Exercises:
#1 According to the article on the bill to dock tax transfers to the Palestinian Authority, by what percentage would the bill cut those transfers?
#2 Carry on the article about the bill to dock tax transfers to the Palestinian Authority, picking up after its final sentence below.

Page:

§

The bill in question, proposed by MK Elazar Stern (Yesh Atid), calls to cut the tax transfers by 7%, in correspondence with a PA law that 7% of its budget must go to the terrorist payments. Unlike a security cabinet decision made in July 2016 to dock payments, this would remain in effect for as long as the PA continues to pay terrorists and, because it is a law, would be more difficult to reverse.

Despite the defense establishment’s opposition to the bill, it has received broad support from across the political spectrum. And yet, it seems that the proposal to dock tax payments Israel transfers to the PA – which are about 40% of its budget – will not have an easy time passing.

Stern shrugged off the claims of danger if the PA loses funds: “I’ve heard that, but most people I talked to think this is important anyway.”

The initiative has co-sponsors from every party in the coalition, plus Yesh Atid and the Zionist Union in the opposition. Stern was also proud to point out that among its signatories are two former Shin Bet chiefs, two former major-generals – including Stern himself – a brigadier-general and a police assistant-chief.

“With this list behind it, it’s clear that this is something serious,” he said.

§

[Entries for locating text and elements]
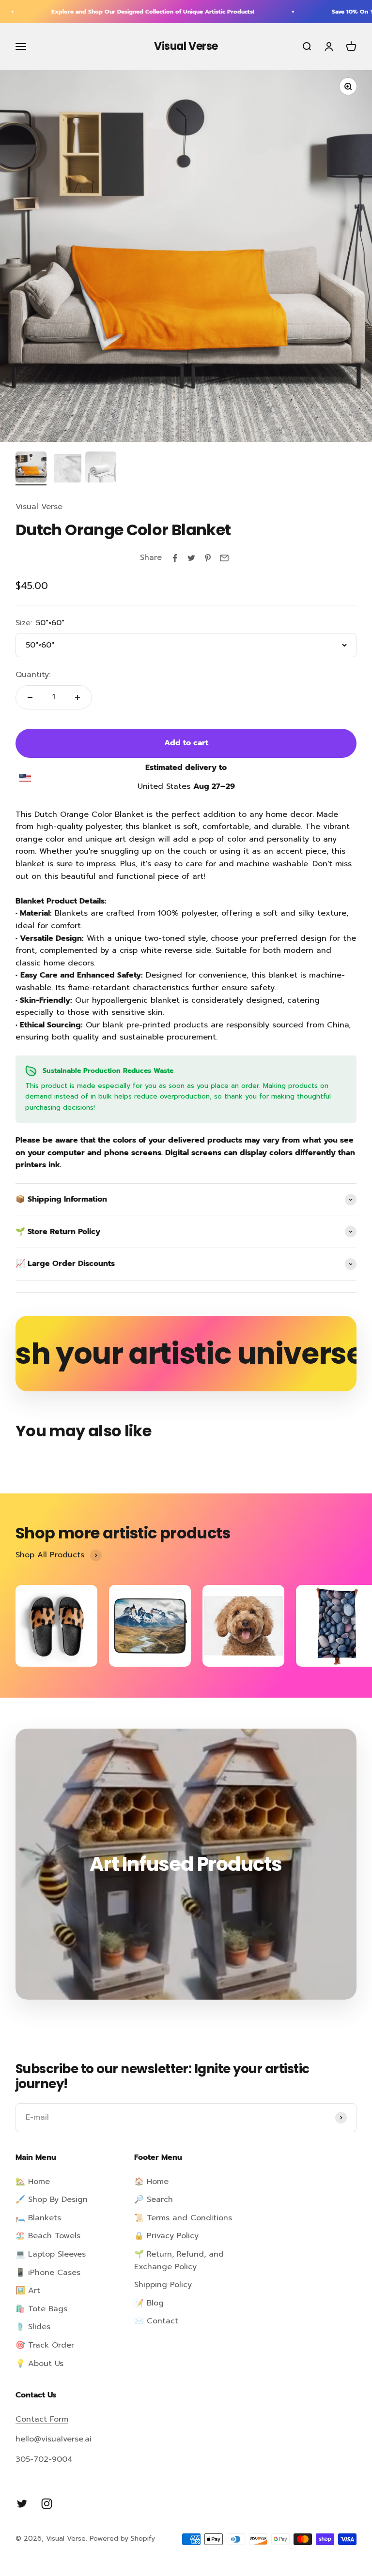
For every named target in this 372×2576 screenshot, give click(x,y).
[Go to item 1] (31, 468)
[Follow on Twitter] (22, 2503)
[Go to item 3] (100, 468)
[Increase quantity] (77, 697)
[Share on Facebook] (175, 558)
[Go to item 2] (65, 468)
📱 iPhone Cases (48, 2272)
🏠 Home (151, 2181)
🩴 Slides (33, 2327)
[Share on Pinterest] (208, 558)
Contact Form (42, 2419)
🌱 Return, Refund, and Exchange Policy (179, 2260)
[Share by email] (224, 558)
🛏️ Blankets (38, 2218)
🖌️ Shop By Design (52, 2199)
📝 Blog (149, 2303)
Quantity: (33, 674)
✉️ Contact (156, 2321)
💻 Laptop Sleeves (51, 2254)
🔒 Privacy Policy (166, 2236)
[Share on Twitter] (191, 558)
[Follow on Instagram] (46, 2503)
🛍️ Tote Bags (41, 2309)
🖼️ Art (28, 2290)
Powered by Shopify (122, 2538)
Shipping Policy (163, 2284)
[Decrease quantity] (30, 697)
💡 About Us (39, 2363)
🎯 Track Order (45, 2345)
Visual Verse (39, 506)
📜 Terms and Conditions (183, 2218)
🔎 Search (153, 2199)
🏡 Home (33, 2181)
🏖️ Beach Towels (48, 2236)
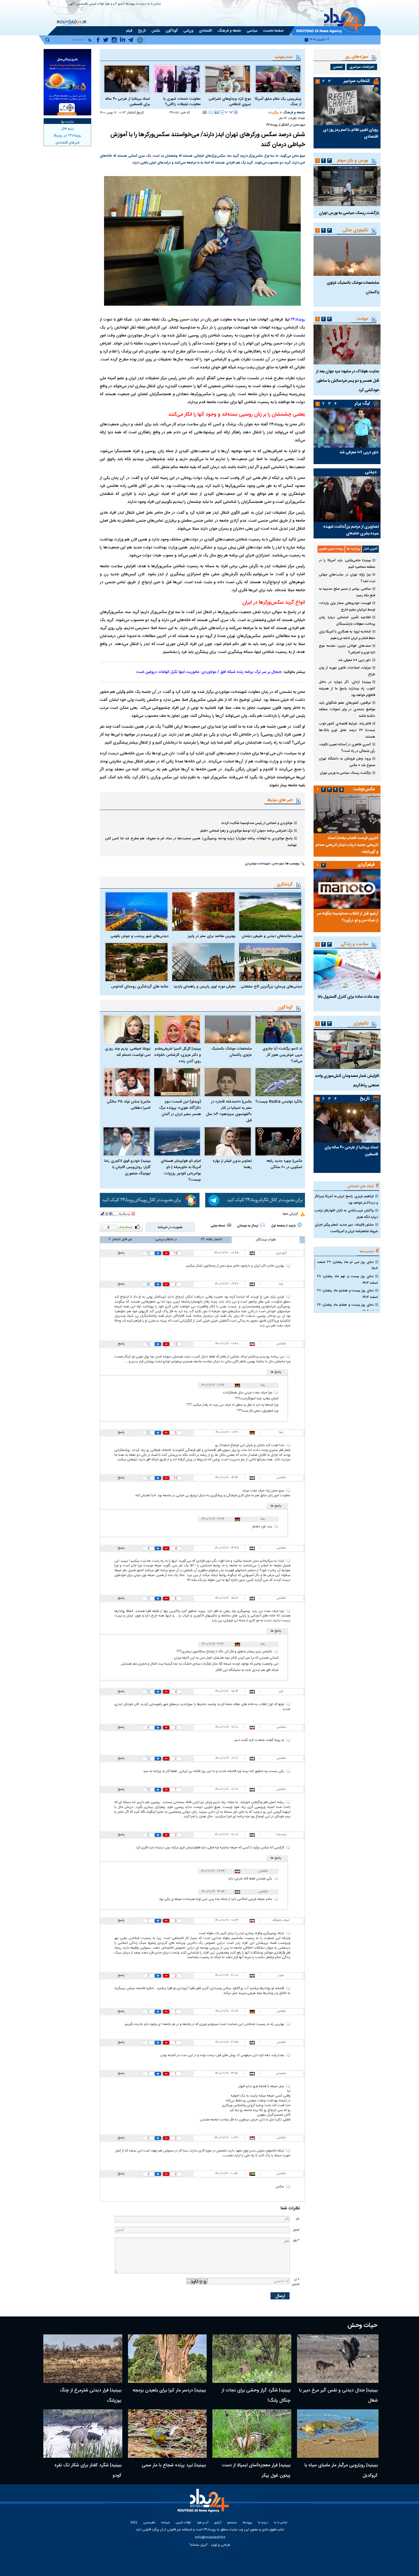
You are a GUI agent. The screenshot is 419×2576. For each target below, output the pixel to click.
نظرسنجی (82, 4)
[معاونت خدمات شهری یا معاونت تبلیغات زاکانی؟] (177, 79)
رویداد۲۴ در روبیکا (67, 135)
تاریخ (365, 1099)
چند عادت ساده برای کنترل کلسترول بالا (348, 996)
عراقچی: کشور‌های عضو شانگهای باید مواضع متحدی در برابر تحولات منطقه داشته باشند (347, 709)
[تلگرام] (255, 1200)
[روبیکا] (150, 1200)
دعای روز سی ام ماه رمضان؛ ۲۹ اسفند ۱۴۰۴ (347, 1265)
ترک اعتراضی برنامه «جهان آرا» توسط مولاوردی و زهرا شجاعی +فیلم (246, 831)
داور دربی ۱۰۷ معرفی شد (358, 452)
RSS (134, 2522)
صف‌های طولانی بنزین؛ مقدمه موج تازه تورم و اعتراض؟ (347, 649)
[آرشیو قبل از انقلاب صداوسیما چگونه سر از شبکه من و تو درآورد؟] (347, 889)
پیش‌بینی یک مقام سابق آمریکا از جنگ (278, 101)
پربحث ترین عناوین (331, 549)
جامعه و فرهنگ (294, 112)
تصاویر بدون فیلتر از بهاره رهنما (232, 1164)
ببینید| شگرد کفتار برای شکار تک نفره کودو (87, 2470)
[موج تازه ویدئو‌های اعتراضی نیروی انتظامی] (227, 79)
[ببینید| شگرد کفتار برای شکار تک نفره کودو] (82, 2433)
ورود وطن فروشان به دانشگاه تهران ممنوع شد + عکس (347, 762)
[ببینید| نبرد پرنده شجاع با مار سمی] (167, 2433)
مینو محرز (278, 863)
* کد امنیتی (295, 2282)
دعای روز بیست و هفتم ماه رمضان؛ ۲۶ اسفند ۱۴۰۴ (347, 1308)
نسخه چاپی (218, 1225)
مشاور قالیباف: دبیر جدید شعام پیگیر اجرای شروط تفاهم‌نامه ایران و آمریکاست (346, 1228)
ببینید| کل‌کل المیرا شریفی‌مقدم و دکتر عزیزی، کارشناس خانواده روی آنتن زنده (177, 1055)
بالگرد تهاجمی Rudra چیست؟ (278, 1102)
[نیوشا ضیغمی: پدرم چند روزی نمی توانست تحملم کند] (126, 1029)
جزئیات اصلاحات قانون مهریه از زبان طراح (347, 671)
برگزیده (273, 112)
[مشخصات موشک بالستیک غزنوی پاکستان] (228, 1029)
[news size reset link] (229, 112)
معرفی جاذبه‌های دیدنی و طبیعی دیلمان (272, 936)
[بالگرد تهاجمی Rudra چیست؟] (278, 1082)
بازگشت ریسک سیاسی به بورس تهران (349, 213)
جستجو (232, 2522)
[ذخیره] (217, 112)
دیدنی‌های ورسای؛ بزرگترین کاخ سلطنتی (271, 986)
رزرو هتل (67, 128)
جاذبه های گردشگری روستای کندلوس (139, 986)
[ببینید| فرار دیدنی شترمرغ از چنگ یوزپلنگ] (82, 2358)
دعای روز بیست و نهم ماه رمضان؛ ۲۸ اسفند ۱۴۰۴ (347, 1279)
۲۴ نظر (283, 118)
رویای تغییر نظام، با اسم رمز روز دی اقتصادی (350, 133)
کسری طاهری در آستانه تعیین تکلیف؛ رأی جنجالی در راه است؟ (347, 748)
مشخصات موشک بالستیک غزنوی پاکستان (231, 1052)
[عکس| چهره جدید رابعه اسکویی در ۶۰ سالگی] (278, 1141)
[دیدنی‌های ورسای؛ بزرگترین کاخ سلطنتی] (270, 962)
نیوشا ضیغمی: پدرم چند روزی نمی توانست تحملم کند (127, 1052)
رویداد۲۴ (298, 319)
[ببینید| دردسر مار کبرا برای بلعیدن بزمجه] (167, 2358)
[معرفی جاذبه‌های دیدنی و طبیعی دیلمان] (270, 911)
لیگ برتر (362, 403)
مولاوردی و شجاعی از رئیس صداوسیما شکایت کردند (256, 823)
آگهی (72, 4)
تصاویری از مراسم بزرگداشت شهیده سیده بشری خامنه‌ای (351, 530)
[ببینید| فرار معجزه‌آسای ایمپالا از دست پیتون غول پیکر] (251, 2433)
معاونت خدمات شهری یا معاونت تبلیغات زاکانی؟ (181, 101)
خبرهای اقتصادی (67, 143)
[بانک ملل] (67, 82)
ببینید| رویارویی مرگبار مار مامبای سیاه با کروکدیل (341, 2470)
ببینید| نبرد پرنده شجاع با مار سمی (174, 2465)
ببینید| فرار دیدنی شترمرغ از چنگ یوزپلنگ (90, 2395)
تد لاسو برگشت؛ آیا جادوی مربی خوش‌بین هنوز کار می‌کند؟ (282, 1055)
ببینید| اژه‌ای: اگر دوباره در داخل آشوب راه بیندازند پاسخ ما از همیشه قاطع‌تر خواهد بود (347, 688)
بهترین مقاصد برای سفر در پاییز (211, 936)
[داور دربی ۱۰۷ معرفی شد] (347, 428)
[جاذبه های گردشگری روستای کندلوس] (136, 962)
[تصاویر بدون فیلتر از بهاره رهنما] (228, 1141)
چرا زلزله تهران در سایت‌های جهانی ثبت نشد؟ (347, 578)
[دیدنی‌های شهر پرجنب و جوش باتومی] (136, 911)
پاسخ (121, 1253)
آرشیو (121, 4)
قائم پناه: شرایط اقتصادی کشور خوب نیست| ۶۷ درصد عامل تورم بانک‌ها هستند (347, 730)
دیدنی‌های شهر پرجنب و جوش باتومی (139, 936)
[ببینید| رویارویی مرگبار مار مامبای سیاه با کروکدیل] (338, 2433)
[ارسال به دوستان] (211, 112)
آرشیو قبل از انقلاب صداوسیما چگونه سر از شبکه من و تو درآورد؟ (347, 917)
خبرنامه (165, 2522)
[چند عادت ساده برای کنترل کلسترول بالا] (347, 970)
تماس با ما (154, 4)
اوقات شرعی (96, 4)
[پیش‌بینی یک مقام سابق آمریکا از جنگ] (278, 79)
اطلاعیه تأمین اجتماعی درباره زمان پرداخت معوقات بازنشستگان (347, 621)
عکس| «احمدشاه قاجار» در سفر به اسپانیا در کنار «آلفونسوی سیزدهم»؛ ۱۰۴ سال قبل (229, 1111)
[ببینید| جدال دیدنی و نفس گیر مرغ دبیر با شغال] (338, 2358)
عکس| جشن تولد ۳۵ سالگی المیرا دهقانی (128, 1105)
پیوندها (130, 4)
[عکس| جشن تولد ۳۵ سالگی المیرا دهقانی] (126, 1082)
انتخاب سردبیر (356, 81)
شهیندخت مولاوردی (257, 863)
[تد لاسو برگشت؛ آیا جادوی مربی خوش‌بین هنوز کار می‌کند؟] (278, 1029)
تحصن (337, 67)
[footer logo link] (204, 2503)
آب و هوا (111, 4)
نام (297, 2219)
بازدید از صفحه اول (283, 1225)
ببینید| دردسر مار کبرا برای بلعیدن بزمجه (169, 2390)
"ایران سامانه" (198, 2545)
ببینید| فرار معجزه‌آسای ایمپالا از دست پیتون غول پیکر (256, 2470)
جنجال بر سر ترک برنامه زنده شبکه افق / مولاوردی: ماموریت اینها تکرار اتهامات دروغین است (208, 672)
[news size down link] (222, 112)
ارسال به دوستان (248, 1225)
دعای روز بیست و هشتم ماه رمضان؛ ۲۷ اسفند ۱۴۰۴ (347, 1294)
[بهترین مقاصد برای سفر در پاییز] (203, 911)
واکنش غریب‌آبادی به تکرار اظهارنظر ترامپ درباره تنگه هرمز (346, 1214)
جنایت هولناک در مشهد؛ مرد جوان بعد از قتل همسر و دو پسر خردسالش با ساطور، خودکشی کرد (347, 381)
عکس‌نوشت (364, 789)
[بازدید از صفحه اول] (299, 1224)
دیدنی (371, 472)
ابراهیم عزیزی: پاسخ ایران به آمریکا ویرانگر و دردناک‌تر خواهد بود (346, 1199)
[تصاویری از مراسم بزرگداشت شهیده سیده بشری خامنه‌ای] (347, 499)
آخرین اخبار (370, 549)
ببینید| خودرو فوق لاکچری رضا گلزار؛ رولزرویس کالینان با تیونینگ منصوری (127, 1167)
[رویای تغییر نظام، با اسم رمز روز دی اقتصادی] (347, 105)
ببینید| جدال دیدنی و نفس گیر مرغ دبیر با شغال (338, 2395)
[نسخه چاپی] (204, 112)
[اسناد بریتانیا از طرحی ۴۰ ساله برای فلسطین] (126, 79)
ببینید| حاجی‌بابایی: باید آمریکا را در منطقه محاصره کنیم (347, 564)
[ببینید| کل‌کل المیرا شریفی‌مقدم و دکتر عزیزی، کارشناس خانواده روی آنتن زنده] (177, 1029)
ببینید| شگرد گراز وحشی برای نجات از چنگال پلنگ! (256, 2395)
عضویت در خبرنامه (170, 1227)
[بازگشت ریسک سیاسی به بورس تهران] (347, 186)
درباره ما (141, 4)
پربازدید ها (353, 549)
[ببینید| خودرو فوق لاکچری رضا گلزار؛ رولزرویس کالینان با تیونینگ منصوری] (126, 1141)
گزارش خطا (290, 1214)
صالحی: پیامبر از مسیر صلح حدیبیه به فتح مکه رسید (347, 592)
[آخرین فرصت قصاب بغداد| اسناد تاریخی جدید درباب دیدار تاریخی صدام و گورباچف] (347, 813)
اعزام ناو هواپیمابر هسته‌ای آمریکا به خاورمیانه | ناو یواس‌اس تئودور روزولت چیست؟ (181, 1170)
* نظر (296, 2240)
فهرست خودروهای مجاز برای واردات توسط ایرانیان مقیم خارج (347, 606)
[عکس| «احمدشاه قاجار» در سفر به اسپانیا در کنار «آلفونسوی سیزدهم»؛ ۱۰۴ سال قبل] (228, 1082)
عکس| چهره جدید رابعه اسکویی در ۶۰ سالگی (284, 1164)
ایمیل (296, 2230)
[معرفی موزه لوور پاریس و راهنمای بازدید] (203, 962)
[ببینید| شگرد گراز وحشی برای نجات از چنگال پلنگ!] (251, 2358)
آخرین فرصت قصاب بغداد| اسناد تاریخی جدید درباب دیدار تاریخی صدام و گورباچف (347, 845)
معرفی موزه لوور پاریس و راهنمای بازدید (204, 986)
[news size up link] (236, 112)
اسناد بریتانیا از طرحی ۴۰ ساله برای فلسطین (127, 101)
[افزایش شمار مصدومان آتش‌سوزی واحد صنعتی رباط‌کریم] (347, 1049)
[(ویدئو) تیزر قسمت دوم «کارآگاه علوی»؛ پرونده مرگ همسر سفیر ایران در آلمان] (177, 1082)
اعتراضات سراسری (361, 67)
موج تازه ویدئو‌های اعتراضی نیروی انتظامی (230, 101)
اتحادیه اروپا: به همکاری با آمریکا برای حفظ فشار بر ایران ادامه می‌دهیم (347, 635)
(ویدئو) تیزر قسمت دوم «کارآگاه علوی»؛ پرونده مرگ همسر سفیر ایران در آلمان (180, 1108)
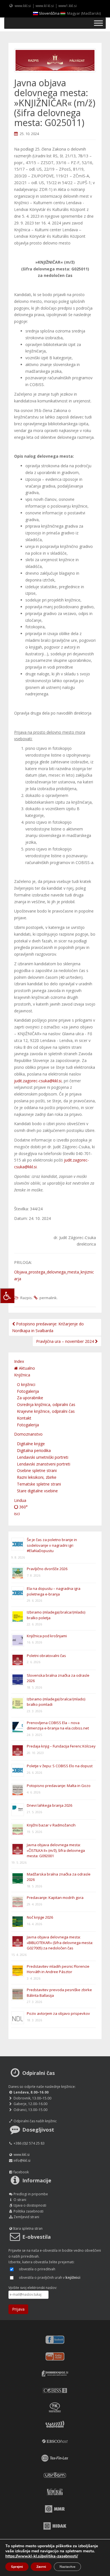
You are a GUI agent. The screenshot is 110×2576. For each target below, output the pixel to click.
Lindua (20, 1500)
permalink (48, 1297)
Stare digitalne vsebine (37, 1490)
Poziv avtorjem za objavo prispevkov (58, 2013)
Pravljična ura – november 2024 (65, 1341)
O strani (20, 2199)
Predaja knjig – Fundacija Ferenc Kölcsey (61, 1746)
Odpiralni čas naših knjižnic (35, 2121)
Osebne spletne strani (37, 1470)
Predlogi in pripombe (31, 2194)
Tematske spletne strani (39, 1484)
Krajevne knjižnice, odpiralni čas (46, 1411)
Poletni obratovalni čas (46, 1655)
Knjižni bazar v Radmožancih (51, 1825)
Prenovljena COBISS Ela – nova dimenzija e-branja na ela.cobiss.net (58, 1725)
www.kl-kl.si (45, 5)
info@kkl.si (22, 2160)
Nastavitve (67, 2566)
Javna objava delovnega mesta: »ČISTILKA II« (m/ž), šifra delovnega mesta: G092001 (56, 1850)
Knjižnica (22, 1375)
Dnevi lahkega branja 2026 (49, 1805)
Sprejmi (17, 2566)
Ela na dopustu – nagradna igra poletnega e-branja (53, 1591)
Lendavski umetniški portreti (42, 1457)
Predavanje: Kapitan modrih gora (55, 1897)
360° (23, 1507)
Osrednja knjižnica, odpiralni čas (46, 1404)
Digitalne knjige (31, 1443)
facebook (21, 2172)
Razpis (26, 1297)
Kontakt (24, 1418)
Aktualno (26, 1368)
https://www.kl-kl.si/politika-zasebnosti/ (41, 2556)
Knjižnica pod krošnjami (47, 1635)
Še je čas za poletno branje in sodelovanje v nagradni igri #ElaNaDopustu (52, 1545)
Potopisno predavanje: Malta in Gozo (59, 1785)
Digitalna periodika (34, 1450)
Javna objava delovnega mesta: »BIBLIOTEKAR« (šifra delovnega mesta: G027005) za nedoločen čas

§

Solved tasks:
#1 By 7%.

#2
The first step in passing the bill, a vote in the Ministerial Committee for Legislation, is still several weeks away, and Stern is putting some finishing touches on it in the meantime, but he’s taking Netanyahu’s many public statements on the subject of terrorists’ salaries as a good sign of its chances.

National Infrastructure, Energy and Water Minister Yuval Steinitz also had only good things to say about cutting funds to the Palestinians.

When he was finance minister, he briefly stopped the tax transfers to the PA, and as strategic affairs minister he focused much of his energy on Palestinian incitement.

“I think it’s outrageous and unbelievable that the Palestinian Authority gives monetary incentives to terrorists,” Steinitz said this week. “It’s simply hypocrisy that they talk to the US about wanting peace, and give a monthly salary, a monetary prize, to terrorists who murdered. I hope [Stern’s bill and a similar version in the US, the Taylor Force Act], can stop it.

“It’s a very good idea to subtract that amount: If you pay X to terrorists, we will take it out of the tax money,” he said.

The argument that the PA could collapse or that cutting funds could be otherwise dangerous is “always the defense of the weak, that if you press them, they’ll fall apart,” Steinitz said. “This is part of a broader issue with the PA. In the US, they [PA officials] talk about peace and coexistence, but here, they educate their children from preschool that Israel needs to disappear from the map... and that Jews are horrible creatures that need to be cleaned out of Palestine...

And then people tell us to ignore it, as if we can make peace with them while they do that.”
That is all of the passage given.